Observem a atitude do pai espiritual. O mesmo abraço e aconchego que o filho recebeu no dia do seu nascimento, no dia da ordenação recebe de um outro pai, o bispo. Como pai espiritual, o bispo é o primeiro a abraçá-lo, acolhendo-o como filho, em seguida, um dos presbíteros o acolhe como irmão, que a partir deste momento fará parte da nova família de presbíteros. É o irmão mais novo que chega, um novo nascimento. A partir da unção e consagração, enviado pelo bispo sob a luz do Espírito Santo, além de filho, torna-se também pai espiritual e pastor do povo a ele confiado.

Trago neste dia, esta reflexão do coração e do aconchego familiar, para percebermos que o nosso ministério, não pode mais ser pautado ou exercido do jeito que eu quero, a partir dos meus desejos e prioridades, o lugar que devo ou não evangelizar, mas sim do jeito que Deus quer, sendo membro de sua família, a partir das necessidades da Igreja e do Evangelho de Jesus.

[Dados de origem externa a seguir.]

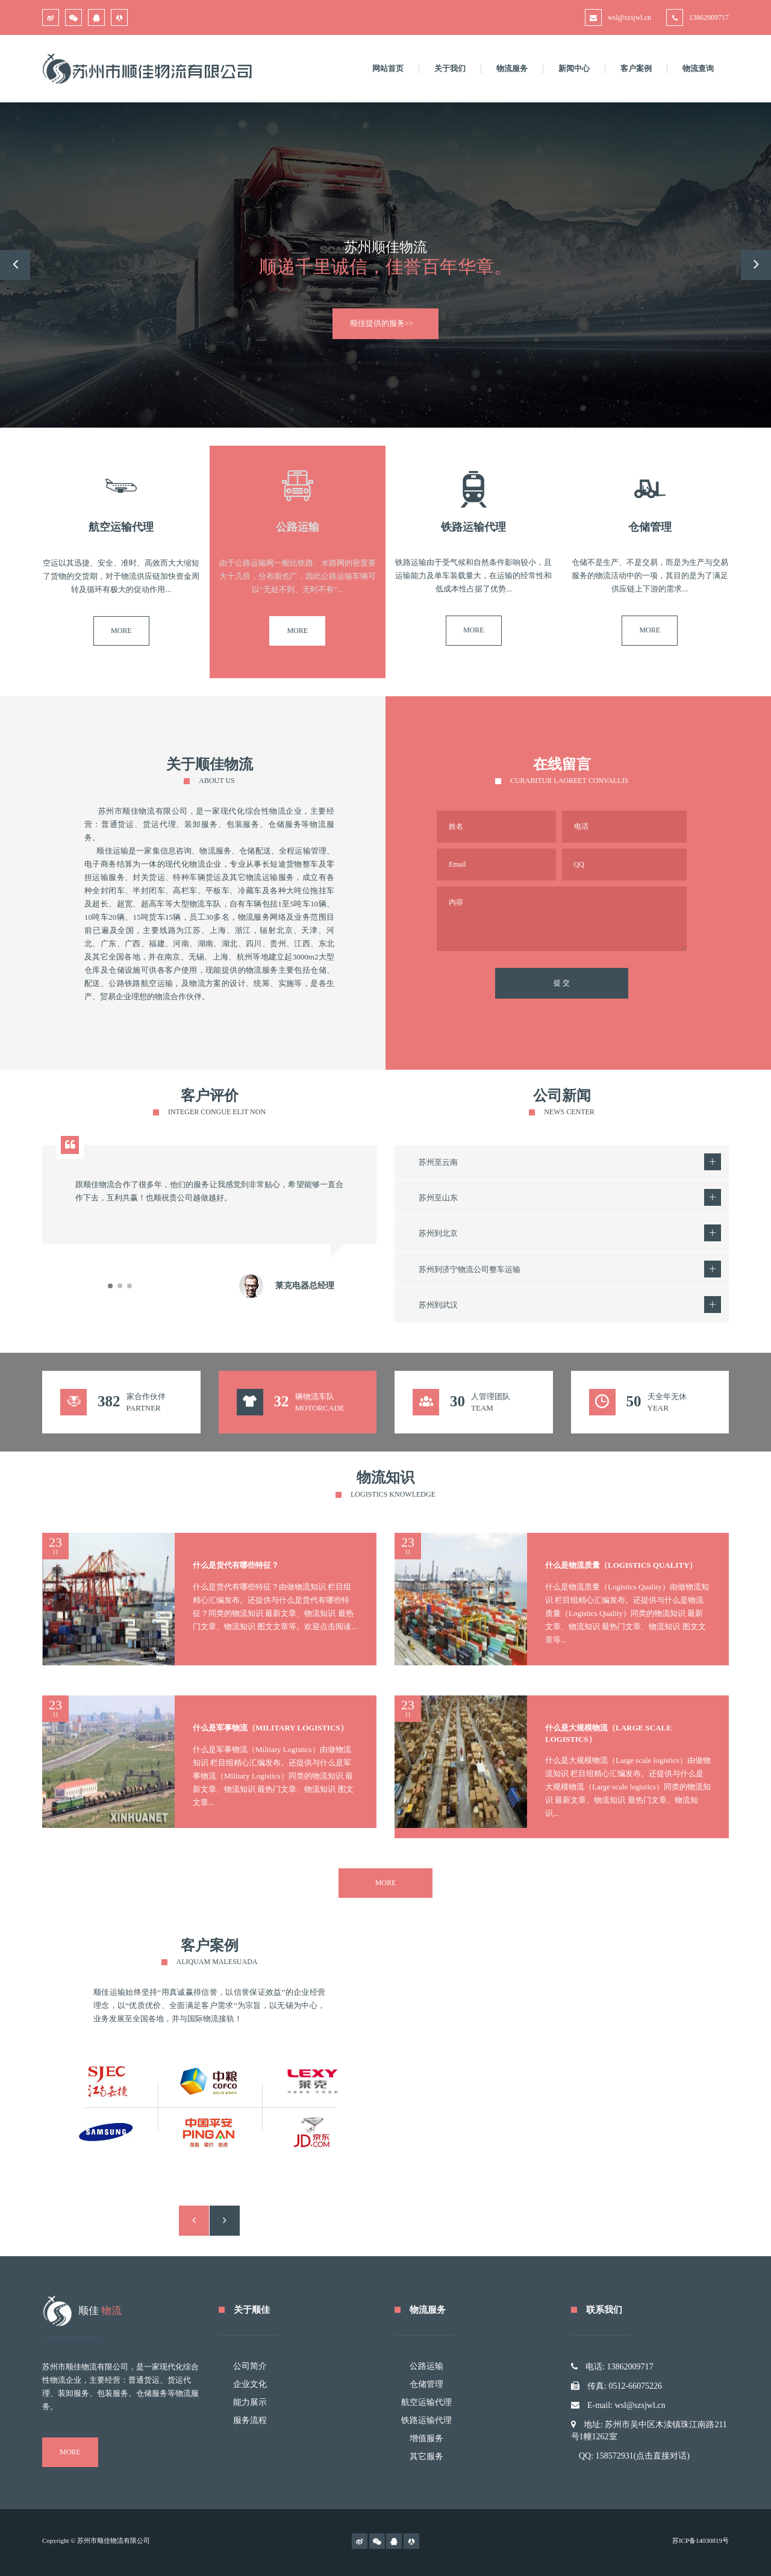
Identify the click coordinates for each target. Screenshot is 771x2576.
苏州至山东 (438, 1197)
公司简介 (250, 2366)
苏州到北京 (438, 1233)
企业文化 (250, 2384)
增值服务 (426, 2438)
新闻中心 (574, 68)
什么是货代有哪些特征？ (236, 1565)
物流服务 (512, 68)
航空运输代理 (426, 2402)
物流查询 (698, 68)
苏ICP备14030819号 (700, 2540)
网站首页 (388, 68)
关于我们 (450, 68)
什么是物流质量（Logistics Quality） (621, 1565)
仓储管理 (426, 2384)
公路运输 (426, 2366)
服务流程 (250, 2420)
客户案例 (636, 68)
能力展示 (250, 2402)
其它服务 (426, 2456)
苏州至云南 (438, 1162)
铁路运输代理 (426, 2420)
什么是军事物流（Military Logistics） (270, 1727)
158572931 (615, 2455)
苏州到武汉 (438, 1304)
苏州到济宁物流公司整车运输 (469, 1269)
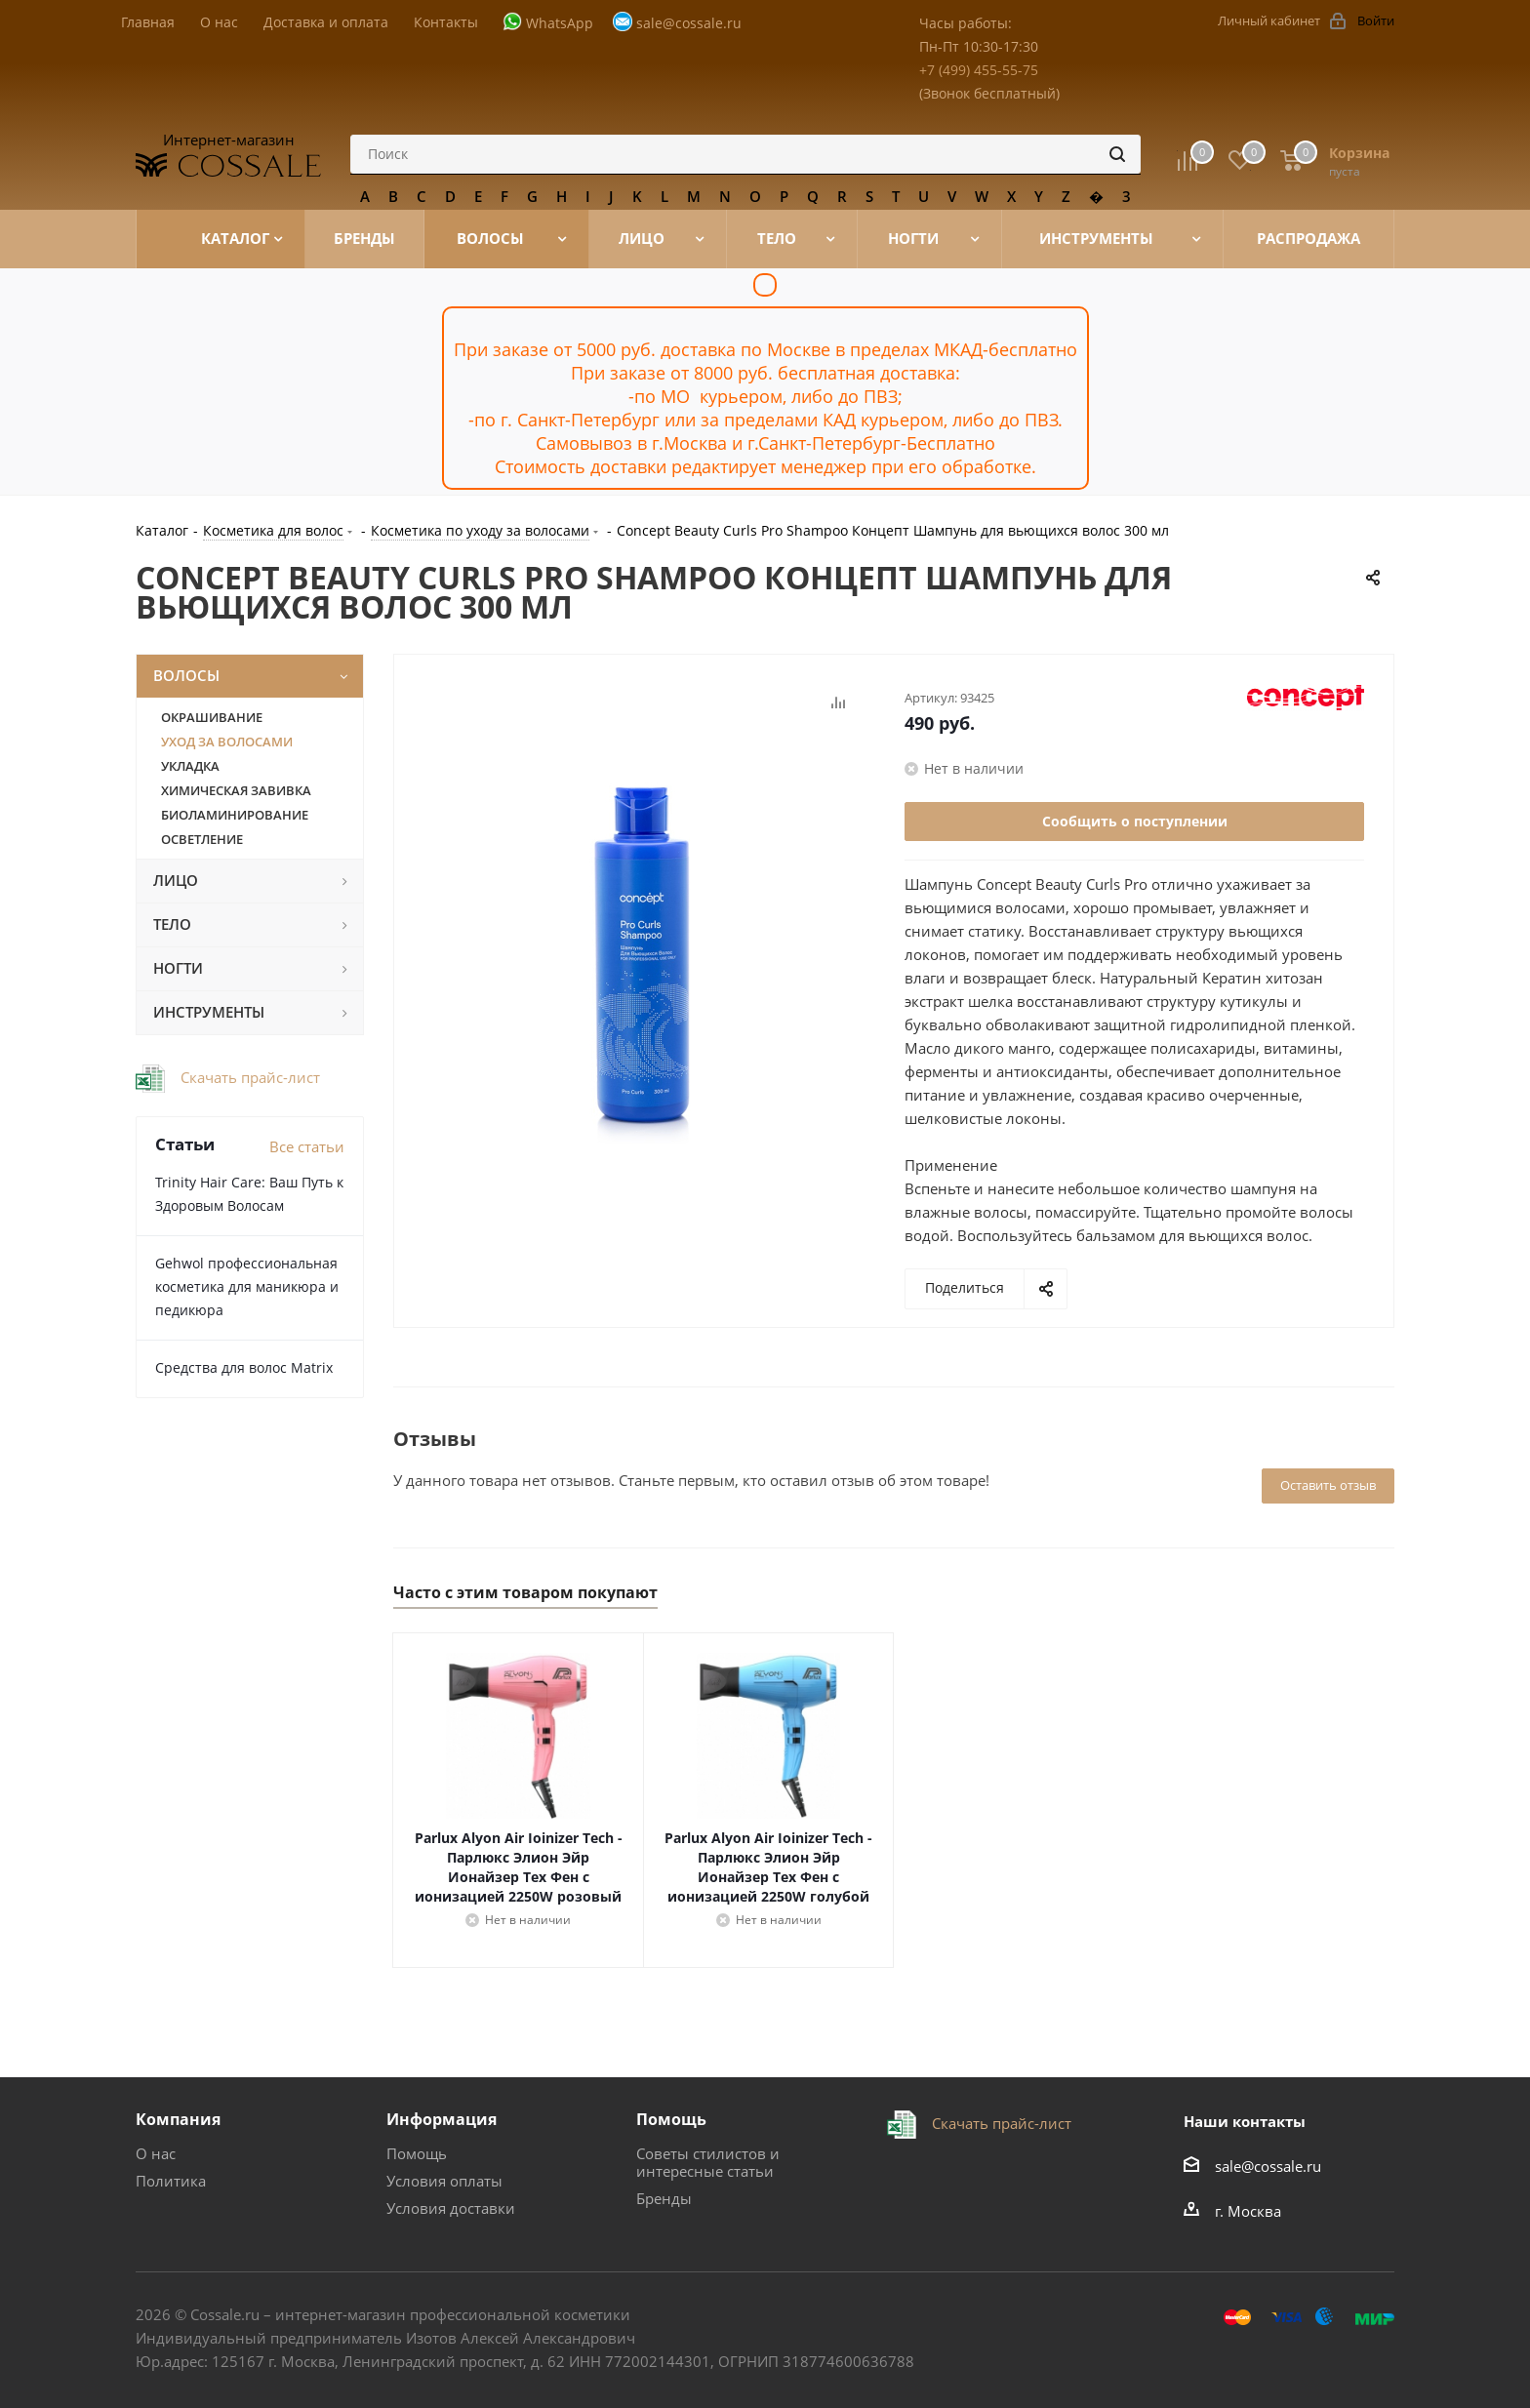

Com a minha unção e consagração faço parte agora da família maior. A família de Jesus. “Aqui estão minha mãe e meus irmãos! Pois quem faz a vontade de meu Pai que está nos céus, este é meu irmão, minha irmã e minha mãe” (Mt 12,49-50).

Amados irmãos presbíteros, aproveitemos este dia tão especial da renovação das promessas sacerdotais para ressignificar a nossa vocação ou fortalecer ainda mais a nossa aliança com Deus. É fundamental voltar ao primeiro amor, ao primeiro chamado, contemplar a nossa história vocacional, o dia em que deixamos a nossa casa para fazer parte de uma família maior, que transcende uma questão de consanguinidade a partir da nossa Ordenação Presbiteral. Neste contemplar procuremos celebrar com júbilo cada gesto, cada rito, cada sacramento, cada formação pastoral, cada momento de oração, buscando um reencantamento para os passos seguintes em nossa trajetória de homens consagrados, congregando os fiéis numa só família, num espírito de comunhão e unidade, a fim de poder conduzi-los a Deus Pai, por Cristo, no Espírito Santo. Procuremos trazer sempre para dentro do nosso coração, o exemplo do Cristo Bom Pastor, que veio para servir e não para ser servido. Veio para buscar e salvar o que estava perdido. Assim seja. Amém!